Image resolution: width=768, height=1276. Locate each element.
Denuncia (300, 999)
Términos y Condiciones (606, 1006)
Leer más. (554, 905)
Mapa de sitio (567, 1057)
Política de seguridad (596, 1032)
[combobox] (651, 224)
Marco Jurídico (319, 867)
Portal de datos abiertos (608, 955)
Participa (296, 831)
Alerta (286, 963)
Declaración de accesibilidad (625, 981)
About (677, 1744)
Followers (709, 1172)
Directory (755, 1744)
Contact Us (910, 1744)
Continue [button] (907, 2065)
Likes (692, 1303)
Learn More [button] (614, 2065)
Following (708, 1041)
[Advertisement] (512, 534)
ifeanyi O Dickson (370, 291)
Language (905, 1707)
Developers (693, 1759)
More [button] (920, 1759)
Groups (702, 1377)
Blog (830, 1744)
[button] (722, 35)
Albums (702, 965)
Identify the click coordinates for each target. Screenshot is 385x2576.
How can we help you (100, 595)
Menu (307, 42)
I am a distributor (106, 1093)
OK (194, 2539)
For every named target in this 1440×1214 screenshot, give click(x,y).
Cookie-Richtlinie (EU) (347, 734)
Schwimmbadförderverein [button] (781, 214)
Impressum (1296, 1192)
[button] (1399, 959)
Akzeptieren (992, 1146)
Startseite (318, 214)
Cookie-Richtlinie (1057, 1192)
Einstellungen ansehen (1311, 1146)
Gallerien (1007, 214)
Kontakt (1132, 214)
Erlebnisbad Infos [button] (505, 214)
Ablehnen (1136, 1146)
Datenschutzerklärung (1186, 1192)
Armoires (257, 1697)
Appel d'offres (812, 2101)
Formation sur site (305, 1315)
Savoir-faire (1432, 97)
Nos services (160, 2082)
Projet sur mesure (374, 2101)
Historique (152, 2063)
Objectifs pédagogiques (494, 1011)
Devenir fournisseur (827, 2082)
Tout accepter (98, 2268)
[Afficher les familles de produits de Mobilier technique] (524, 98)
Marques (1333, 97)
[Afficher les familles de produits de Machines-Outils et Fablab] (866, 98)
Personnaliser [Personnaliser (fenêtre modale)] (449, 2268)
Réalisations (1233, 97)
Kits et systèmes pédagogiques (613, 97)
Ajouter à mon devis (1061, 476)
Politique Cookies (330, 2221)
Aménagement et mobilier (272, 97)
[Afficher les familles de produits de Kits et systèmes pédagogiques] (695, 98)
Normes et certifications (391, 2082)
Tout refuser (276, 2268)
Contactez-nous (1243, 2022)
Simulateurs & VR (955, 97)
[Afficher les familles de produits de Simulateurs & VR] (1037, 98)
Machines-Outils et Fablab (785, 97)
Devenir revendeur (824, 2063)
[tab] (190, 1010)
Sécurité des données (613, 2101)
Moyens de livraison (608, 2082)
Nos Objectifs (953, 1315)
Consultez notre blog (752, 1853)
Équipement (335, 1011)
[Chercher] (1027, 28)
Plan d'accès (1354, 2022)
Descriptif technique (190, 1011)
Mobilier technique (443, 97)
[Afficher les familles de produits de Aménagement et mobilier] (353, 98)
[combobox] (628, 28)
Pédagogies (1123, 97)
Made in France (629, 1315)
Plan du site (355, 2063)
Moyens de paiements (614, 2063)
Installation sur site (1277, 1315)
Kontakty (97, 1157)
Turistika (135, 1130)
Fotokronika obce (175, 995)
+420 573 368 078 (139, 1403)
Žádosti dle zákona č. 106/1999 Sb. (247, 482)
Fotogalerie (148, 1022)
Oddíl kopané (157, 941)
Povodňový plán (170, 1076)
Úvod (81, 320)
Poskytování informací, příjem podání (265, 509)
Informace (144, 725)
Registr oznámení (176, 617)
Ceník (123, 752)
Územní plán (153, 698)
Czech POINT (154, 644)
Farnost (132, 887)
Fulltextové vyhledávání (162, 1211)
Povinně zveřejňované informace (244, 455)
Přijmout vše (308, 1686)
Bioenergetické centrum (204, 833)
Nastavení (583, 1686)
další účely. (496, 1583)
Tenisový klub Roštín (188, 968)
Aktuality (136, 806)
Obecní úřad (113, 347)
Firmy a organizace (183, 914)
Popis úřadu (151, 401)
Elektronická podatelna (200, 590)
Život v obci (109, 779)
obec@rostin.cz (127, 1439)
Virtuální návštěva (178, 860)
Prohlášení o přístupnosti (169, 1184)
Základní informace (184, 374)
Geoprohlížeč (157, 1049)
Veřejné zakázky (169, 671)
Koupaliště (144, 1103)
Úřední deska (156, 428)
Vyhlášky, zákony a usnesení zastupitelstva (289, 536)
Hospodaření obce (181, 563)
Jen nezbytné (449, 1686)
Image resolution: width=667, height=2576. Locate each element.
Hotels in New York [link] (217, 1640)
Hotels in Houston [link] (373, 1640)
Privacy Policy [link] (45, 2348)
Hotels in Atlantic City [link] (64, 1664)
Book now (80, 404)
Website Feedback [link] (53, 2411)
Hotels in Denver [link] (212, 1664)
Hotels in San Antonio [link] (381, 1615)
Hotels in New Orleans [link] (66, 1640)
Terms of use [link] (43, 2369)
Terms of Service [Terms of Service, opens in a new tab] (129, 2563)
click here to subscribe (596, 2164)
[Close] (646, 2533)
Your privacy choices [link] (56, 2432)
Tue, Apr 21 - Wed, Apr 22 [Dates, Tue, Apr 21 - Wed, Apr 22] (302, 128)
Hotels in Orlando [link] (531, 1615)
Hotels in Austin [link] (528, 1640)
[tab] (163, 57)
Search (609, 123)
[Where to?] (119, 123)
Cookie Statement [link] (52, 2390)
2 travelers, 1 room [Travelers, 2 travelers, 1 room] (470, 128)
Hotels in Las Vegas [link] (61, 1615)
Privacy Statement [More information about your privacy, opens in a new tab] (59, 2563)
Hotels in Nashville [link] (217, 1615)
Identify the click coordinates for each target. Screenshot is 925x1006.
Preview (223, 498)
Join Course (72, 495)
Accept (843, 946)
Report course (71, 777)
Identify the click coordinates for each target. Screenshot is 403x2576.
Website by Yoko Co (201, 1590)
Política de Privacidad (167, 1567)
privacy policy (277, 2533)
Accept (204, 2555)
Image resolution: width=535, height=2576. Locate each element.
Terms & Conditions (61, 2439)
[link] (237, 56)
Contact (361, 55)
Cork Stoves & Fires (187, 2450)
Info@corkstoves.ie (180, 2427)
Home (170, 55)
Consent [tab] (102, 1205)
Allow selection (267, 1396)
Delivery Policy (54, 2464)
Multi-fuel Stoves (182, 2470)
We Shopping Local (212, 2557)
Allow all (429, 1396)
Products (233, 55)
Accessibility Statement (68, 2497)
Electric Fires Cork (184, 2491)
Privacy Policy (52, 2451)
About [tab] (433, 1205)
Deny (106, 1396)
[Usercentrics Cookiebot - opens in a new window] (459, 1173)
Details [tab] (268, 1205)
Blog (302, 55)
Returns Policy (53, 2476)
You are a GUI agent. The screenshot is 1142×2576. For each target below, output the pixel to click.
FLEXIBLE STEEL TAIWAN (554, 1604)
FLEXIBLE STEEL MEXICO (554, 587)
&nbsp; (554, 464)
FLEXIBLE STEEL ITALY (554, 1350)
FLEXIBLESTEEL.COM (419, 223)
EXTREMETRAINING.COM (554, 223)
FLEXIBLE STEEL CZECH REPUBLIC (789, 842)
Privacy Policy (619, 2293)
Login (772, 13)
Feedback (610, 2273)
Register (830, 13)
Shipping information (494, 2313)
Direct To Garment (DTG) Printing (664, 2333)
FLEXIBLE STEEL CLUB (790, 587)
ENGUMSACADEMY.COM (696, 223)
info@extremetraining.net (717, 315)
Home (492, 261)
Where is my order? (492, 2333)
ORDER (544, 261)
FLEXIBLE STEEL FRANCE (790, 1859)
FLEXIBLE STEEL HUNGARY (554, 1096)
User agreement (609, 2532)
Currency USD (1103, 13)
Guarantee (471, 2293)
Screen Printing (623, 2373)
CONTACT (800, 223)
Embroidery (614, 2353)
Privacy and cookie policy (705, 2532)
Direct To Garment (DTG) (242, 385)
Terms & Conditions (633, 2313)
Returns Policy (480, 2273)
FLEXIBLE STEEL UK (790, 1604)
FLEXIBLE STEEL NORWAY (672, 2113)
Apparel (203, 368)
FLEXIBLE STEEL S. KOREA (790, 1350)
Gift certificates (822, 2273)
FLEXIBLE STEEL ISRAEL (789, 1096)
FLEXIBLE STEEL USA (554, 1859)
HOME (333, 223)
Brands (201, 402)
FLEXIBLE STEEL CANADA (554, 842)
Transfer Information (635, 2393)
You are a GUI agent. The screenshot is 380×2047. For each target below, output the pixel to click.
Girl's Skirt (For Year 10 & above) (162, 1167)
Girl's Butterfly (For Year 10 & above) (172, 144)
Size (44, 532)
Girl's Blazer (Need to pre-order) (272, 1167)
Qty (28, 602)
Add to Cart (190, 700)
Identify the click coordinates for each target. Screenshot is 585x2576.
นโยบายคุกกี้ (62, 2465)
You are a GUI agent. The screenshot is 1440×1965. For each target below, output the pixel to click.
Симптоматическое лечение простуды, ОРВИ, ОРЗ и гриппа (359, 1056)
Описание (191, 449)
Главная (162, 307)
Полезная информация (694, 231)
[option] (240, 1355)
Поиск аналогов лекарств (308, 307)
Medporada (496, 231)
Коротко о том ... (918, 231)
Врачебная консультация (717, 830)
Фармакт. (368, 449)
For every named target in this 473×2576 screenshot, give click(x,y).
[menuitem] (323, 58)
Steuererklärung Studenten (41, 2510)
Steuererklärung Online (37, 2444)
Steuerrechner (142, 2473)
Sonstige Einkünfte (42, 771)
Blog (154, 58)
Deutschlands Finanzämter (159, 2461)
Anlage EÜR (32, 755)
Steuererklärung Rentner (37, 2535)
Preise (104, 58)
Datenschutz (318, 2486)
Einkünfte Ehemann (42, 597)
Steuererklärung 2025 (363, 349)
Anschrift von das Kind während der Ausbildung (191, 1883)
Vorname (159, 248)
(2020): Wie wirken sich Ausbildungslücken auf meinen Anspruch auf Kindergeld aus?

**INSTRUCTIONS TO FOLLOW**.
Starting at the line that has "Nos services (160, 2082)" and stopping after the line that has "[Afficher les familles de produits de Machines-Outils", can you reproduce those lines of the material with "Afficher" renamed to "Voir" and nothing else altered?

**SOLUTION TO THIS TASK**.
Nos services (160, 2082)
Projet sur mesure (374, 2101)
Historique (152, 2063)
Objectifs pédagogiques (494, 1011)
Devenir fournisseur (827, 2082)
Tout accepter (98, 2268)
[Voir les familles de produits de Mobilier technique] (524, 98)
Marques (1333, 97)
[Voir les familles de produits de Machines-Outils et Fablab] (866, 98)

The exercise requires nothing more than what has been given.